Welcome to OGF! I can honestly say the fishing doesn't ever really stop for Bass. Between ice fishing, and river fishing for smallies among other species. On a personal preference I ususally stop fishing right around this time of year because of my work schedule increases. I usually won't pick it up again until first ice out and then its just practice until tournament season starts, usually late March/early April. :B


----------



## Daveo76 (Apr 14, 2004)

I actually caught LM'sfrom the Ohio River last January while fishing for Saugers. I wasn't targeting them but they were in a marina I like to fish and it was unusually warm this time last year.


----------



## bass'ncop (Nov 21, 2007)

That is great. I really figured you guys would be limited to fishing up to about October. I didn't even think about the river fishing.
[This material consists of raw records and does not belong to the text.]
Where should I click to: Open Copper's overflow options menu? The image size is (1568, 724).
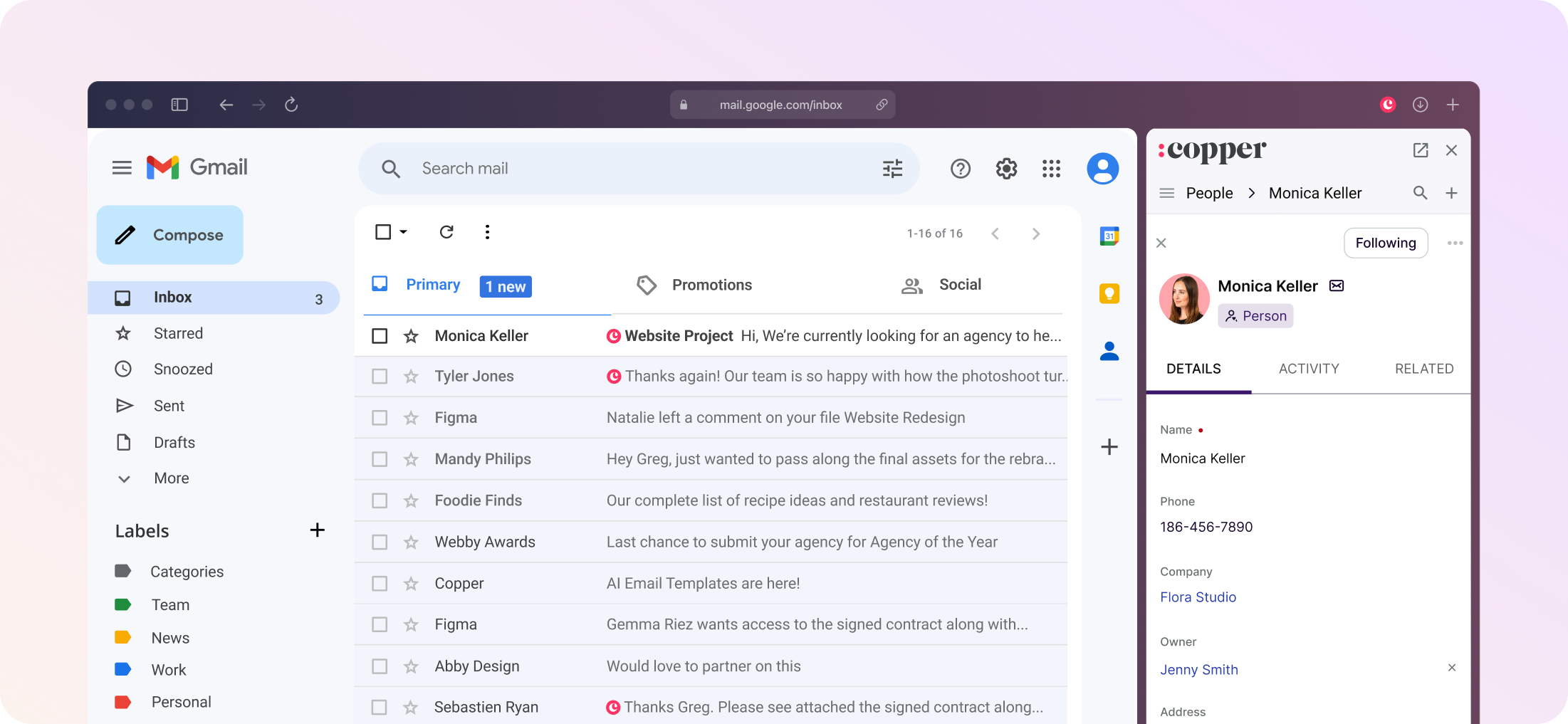click(1455, 243)

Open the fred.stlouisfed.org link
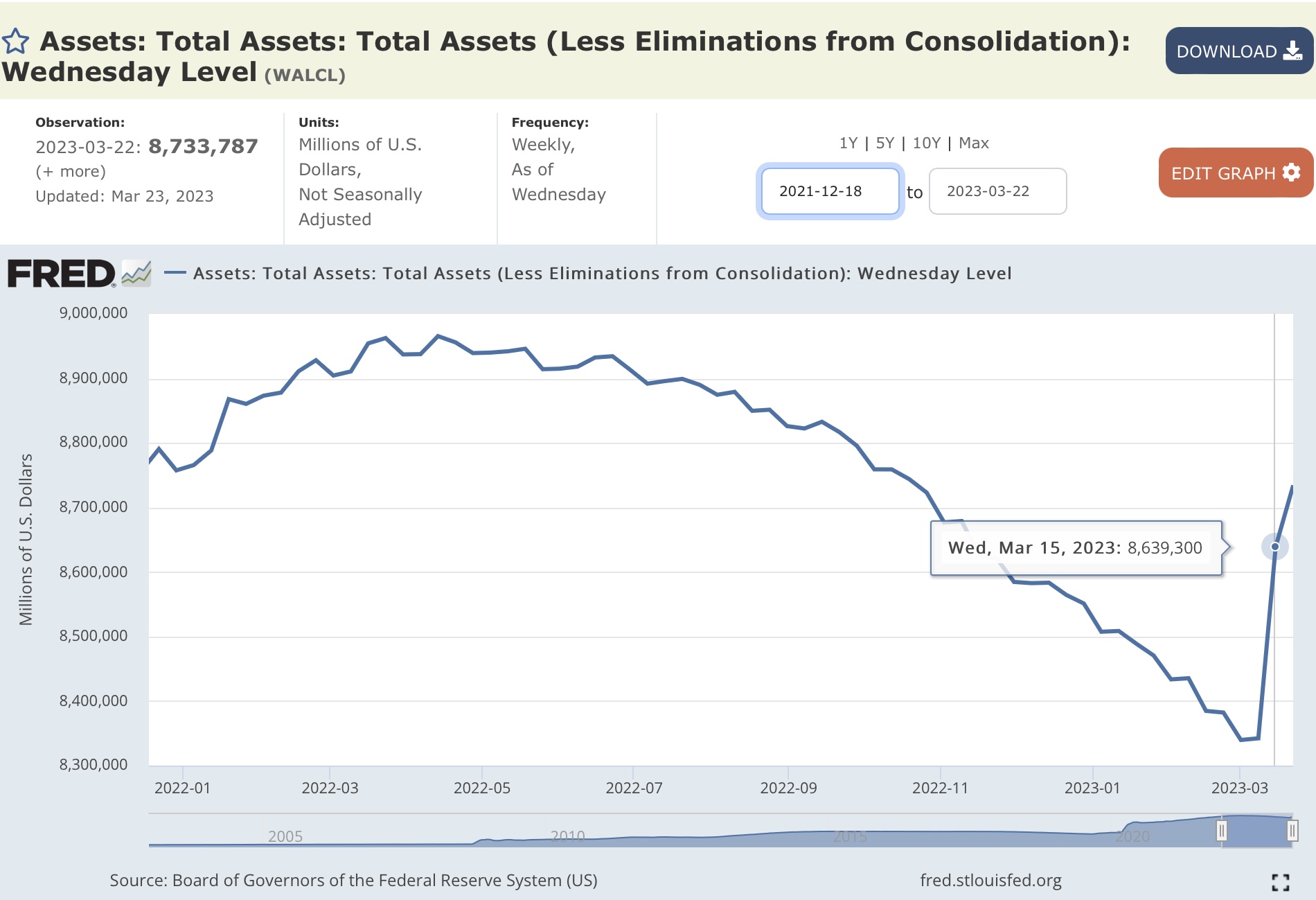coord(990,881)
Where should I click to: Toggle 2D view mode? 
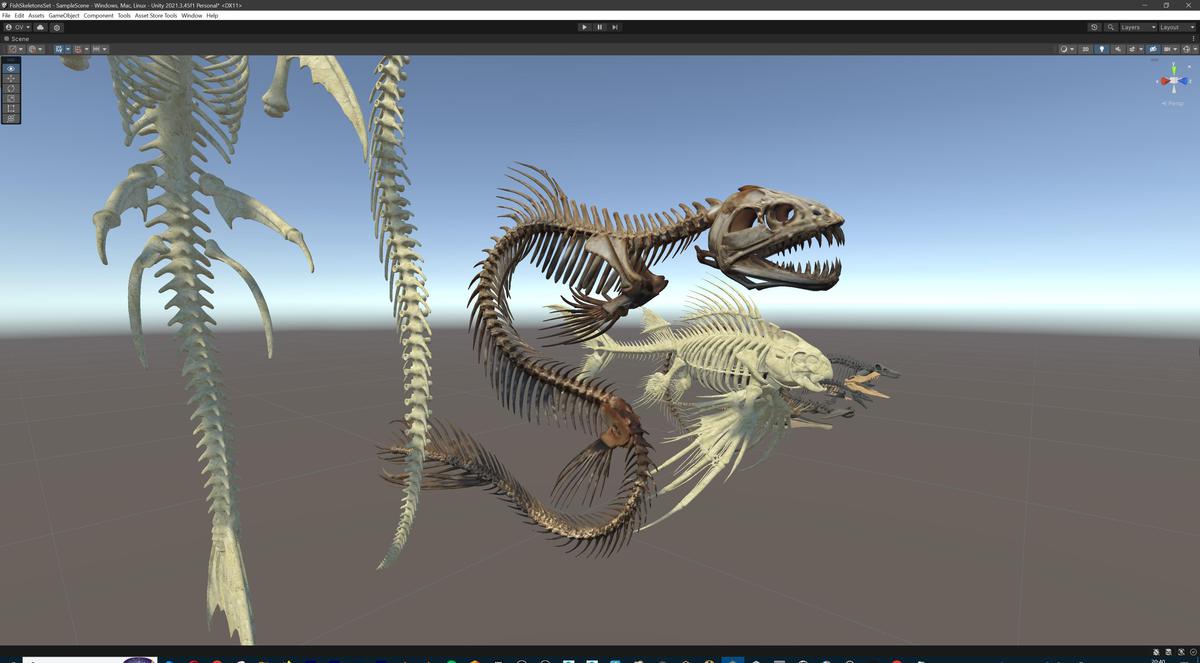click(x=1086, y=48)
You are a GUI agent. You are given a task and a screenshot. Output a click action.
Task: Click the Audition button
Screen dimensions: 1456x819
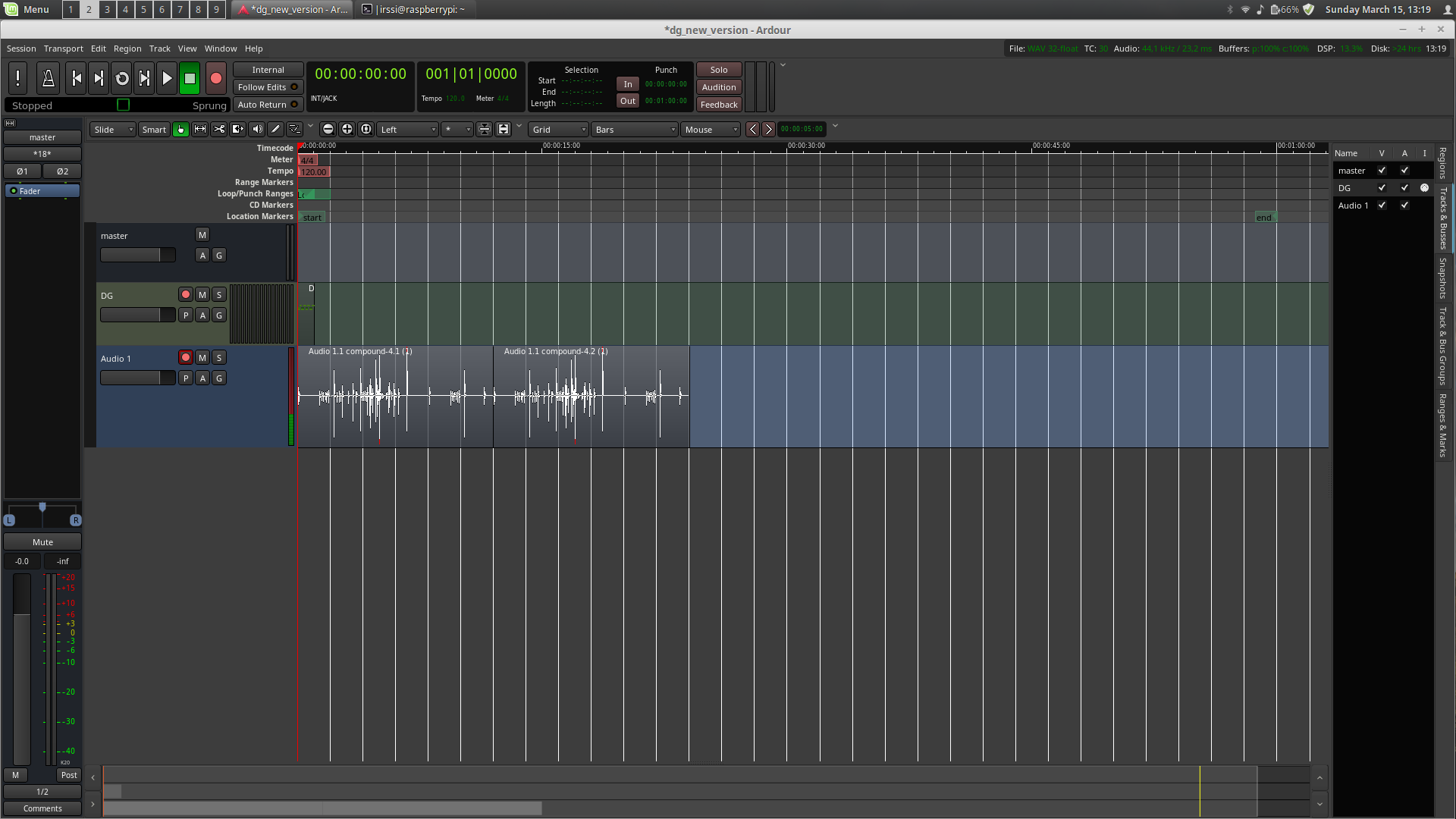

What do you use to catch bass while ice fishing? Or do you just catch them occasionally when fishing for other species?


----------



## fishingful (Apr 5, 2004)

i fish for bass all year in the winter we run tip ups through the ice and catch crappies and bass i have had some 40 fish days and my biggest is 21 in and skinny because it was winter

mostly catch and release unless its hooked deep or i want a couple of 12 inchers for the oven

oh we mostly use minnows but some times you get them jiging for gills with ice jigs and waxworms


----------



## Pigsticker (Oct 18, 2006)

I remember posting about catching two 4 pound largies on 12-23-06. I got them in a quarry on a 60 degree day. Thats the latest ive ever fished for them on purpose. Im already done with them this year.

My last bass trip of the year was mid November. I got some real hogs that weekend both in Erie and in a local pond. The fish were really feeding heavily preparing for the winter. I had the best sucess with using oversized lures. The fish didnt seem to want to chase small baits that weekend they wanted to make it count by going after something big like 1oz spinners or 10" worms.

I think most guys just catch them by accident not on purpose when ice fishing. I guess a small piece of live bait or jig dangling right in front of a bass' face is just too tempting for some of them.

I'll be out there again next year mid March in central Ohio. In 05 I got a 6+ bass on April 7th and I got my PB 8.8lb bass this year on 3-27-07. Thats the time to get the hogs IMO.


----------



## ncraft150 (Apr 5, 2004)

There were tournys on Portage til probably min January last year and thats North East Ohio. Ive fished with an inch of snow on the deck of my boat. Got to be careful. You slip real easy. Boat ramp conditions are usually the deciding factor and can be real bad to if they start freezing. Water temp is 38 right now. Ice out is the best time to fish though. The pigs are on fire then.


----------



## Live2Fish (Apr 7, 2004)

I fish for smallmouth year around. What changes is presentation and the flys I use. When the water gets colder I use larger weighted flys with a slow retreive.


----------



## Fishaholic69 (Apr 6, 2007)

as long as I can until I can't!! lol jk. if they r biting I am fishing!
wait thats the same answer....


----------



## c-orth513 (Feb 1, 2008)

I don't stop at ice, I stop when the fish stop biting.

I typically stop around Mid-October, but I went all the way till Mid-November last year because winter came late.


----------



## OZZIEOHIO (Dec 25, 2007)

I caught a nice mess of Trout 2 days ago. I never stop, at least thats what my wife says.


----------